The guy who wrote this is an ex-Chief of Station in the Middle East.
...The horrible truth is that 9/11 was not a failure to connect dots. It was a failure to collect the necessary dots in the first place. We were not running the sources we needed. We were not in fact doing much of anything to actually recruit those sources or collect the intelligence we required.
Osama Bin Laden had been telling us for years that he intended to take the fight to the “far enemy.” That was us. He had blown up two of our embassies. He had come perilously close to sinking a U.S Navy destroyer in Yemen. He wasn’t talking smack. He was deadly serious.
We knew all that. Everybody on the planet knew all that. And, yet, year after year, a creaking, Cold War relic of an intelligence bureaucracy did everything it could to stop us from collecting the necessary intelligence and pretend like espionage was still a “gentleman’s game.”...
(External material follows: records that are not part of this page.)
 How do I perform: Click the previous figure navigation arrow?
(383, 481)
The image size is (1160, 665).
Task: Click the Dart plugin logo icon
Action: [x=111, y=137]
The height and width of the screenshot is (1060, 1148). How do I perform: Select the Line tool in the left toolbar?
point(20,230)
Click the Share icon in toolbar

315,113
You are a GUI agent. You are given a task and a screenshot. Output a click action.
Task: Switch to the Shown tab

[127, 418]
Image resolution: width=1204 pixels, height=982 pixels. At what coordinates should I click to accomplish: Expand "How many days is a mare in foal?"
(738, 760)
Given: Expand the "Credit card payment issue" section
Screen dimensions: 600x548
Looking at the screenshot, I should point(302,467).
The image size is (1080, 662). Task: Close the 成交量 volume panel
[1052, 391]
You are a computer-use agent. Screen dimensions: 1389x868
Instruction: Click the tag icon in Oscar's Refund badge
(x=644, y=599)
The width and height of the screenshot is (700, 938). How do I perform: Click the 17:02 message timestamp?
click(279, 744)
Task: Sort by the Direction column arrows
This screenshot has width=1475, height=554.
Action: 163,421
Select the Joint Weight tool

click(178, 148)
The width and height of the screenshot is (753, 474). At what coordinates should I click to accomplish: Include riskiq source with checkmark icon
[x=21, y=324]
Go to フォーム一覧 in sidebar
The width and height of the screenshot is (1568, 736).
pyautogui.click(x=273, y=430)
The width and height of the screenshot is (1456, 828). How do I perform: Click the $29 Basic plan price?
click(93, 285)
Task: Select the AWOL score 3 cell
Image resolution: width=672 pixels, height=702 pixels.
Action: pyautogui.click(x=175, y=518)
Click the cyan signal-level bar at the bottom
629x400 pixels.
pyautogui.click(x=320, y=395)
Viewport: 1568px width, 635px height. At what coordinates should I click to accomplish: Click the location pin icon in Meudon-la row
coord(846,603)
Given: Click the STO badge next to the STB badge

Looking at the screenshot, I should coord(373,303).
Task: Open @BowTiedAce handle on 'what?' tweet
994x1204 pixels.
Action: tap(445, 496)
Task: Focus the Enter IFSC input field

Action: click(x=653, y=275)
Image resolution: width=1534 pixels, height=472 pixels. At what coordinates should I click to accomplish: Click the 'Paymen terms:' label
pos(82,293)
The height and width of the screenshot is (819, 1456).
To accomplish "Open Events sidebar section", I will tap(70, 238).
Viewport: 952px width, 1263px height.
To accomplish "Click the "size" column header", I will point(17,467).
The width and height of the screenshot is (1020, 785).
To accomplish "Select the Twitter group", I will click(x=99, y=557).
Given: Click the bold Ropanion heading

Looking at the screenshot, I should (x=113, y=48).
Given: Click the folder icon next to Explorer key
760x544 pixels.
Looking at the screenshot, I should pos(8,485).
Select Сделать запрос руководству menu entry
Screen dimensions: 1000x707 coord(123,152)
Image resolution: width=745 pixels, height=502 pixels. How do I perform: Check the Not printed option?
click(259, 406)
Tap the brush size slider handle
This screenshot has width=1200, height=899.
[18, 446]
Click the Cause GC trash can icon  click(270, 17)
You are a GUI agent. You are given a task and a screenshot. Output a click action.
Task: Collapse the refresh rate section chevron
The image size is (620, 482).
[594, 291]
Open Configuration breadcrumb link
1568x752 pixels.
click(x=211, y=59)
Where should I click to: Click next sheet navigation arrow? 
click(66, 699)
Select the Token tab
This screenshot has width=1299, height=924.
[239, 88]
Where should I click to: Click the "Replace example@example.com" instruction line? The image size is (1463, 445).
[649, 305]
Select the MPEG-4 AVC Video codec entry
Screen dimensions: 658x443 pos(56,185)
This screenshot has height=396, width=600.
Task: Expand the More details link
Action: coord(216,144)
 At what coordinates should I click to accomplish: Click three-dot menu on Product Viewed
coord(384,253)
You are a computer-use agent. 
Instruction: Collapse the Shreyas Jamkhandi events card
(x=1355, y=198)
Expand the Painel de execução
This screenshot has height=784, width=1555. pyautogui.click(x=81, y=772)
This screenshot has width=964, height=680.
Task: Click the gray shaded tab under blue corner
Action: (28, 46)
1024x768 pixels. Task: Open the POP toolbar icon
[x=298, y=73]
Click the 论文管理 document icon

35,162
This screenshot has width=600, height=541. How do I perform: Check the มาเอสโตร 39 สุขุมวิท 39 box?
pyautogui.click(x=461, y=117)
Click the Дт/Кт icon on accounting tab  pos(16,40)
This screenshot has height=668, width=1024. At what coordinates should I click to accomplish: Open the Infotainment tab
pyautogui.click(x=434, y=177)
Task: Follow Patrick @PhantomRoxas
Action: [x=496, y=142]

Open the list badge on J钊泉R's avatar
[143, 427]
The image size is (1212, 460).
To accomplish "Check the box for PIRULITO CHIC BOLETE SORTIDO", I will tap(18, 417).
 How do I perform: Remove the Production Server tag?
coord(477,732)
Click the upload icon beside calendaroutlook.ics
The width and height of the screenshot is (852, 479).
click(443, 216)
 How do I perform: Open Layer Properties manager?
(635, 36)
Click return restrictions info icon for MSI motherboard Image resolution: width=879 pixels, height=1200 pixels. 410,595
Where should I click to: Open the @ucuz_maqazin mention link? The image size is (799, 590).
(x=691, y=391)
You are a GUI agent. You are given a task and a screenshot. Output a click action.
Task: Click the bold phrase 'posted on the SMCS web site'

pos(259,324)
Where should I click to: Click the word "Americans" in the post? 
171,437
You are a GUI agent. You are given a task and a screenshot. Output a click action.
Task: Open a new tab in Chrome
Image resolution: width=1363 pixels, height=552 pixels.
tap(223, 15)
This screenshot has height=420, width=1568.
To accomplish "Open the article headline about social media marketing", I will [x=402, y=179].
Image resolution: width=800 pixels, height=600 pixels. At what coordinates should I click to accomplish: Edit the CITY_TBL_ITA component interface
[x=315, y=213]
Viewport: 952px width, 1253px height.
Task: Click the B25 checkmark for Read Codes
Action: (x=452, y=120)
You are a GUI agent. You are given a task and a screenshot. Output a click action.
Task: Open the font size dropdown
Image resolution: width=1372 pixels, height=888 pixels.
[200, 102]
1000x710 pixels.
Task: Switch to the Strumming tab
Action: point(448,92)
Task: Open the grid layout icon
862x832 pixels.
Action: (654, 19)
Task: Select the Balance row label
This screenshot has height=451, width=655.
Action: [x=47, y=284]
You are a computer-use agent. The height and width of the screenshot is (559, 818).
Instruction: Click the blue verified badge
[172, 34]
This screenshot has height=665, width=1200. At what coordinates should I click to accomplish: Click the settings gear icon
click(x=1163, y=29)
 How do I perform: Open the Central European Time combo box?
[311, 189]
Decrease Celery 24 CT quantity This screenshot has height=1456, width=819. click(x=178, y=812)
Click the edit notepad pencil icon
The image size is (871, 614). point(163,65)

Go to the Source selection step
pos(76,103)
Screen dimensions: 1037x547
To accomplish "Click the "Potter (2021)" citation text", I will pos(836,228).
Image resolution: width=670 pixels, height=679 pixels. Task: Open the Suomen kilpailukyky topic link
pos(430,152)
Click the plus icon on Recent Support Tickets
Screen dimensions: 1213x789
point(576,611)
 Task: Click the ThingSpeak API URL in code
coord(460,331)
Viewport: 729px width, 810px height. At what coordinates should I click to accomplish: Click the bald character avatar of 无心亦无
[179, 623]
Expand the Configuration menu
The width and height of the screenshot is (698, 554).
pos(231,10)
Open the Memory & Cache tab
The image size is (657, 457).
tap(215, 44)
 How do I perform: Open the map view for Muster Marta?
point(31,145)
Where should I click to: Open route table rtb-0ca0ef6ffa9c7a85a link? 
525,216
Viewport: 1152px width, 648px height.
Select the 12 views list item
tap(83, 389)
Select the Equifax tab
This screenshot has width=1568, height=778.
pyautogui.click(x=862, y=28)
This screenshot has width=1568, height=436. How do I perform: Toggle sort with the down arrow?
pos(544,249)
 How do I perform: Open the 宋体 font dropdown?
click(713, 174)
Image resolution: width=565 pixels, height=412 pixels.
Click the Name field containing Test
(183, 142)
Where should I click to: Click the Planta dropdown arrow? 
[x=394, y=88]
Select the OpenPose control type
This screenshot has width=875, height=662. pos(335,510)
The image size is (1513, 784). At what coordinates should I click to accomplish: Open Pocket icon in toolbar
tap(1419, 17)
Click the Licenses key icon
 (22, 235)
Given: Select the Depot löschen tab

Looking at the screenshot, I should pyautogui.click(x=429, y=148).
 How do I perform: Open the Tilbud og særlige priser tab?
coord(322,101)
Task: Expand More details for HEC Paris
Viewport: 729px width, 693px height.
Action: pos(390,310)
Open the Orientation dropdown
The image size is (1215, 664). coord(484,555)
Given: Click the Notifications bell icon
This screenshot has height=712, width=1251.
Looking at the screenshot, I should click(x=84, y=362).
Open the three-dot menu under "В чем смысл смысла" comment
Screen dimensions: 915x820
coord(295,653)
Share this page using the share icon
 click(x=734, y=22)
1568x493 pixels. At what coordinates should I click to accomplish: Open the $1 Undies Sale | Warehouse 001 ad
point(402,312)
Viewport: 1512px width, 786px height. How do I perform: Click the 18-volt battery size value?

It's not the first time we've heard that "HUMINT" (people on-the-ground) is sorely lacking in the CIA.
Now for a very, very, telling quote:
... We are in the middle of a war with Iran right now in which intelligence on the inner machinations of the Iranian regime is of critical importance. I can guarantee you, as can anybody else with any insight, that we know effectively nothing about what is happening at the senior levels in Tehran. The same goes for the actual status of the Iranian nuclear weapons program, or any other topic that is critical to our winning this war....
So what?
Here's what: a total lack of US intel operators in Iran means that the intel we do get comes from other parties, who may or may not share US interests.
Whether those 'other parties' are England, Pakistan, Turkey, or Israel is irrelevant. Each of them has their own twist--their own priorities--in mind.
Not our priorities. Theirs.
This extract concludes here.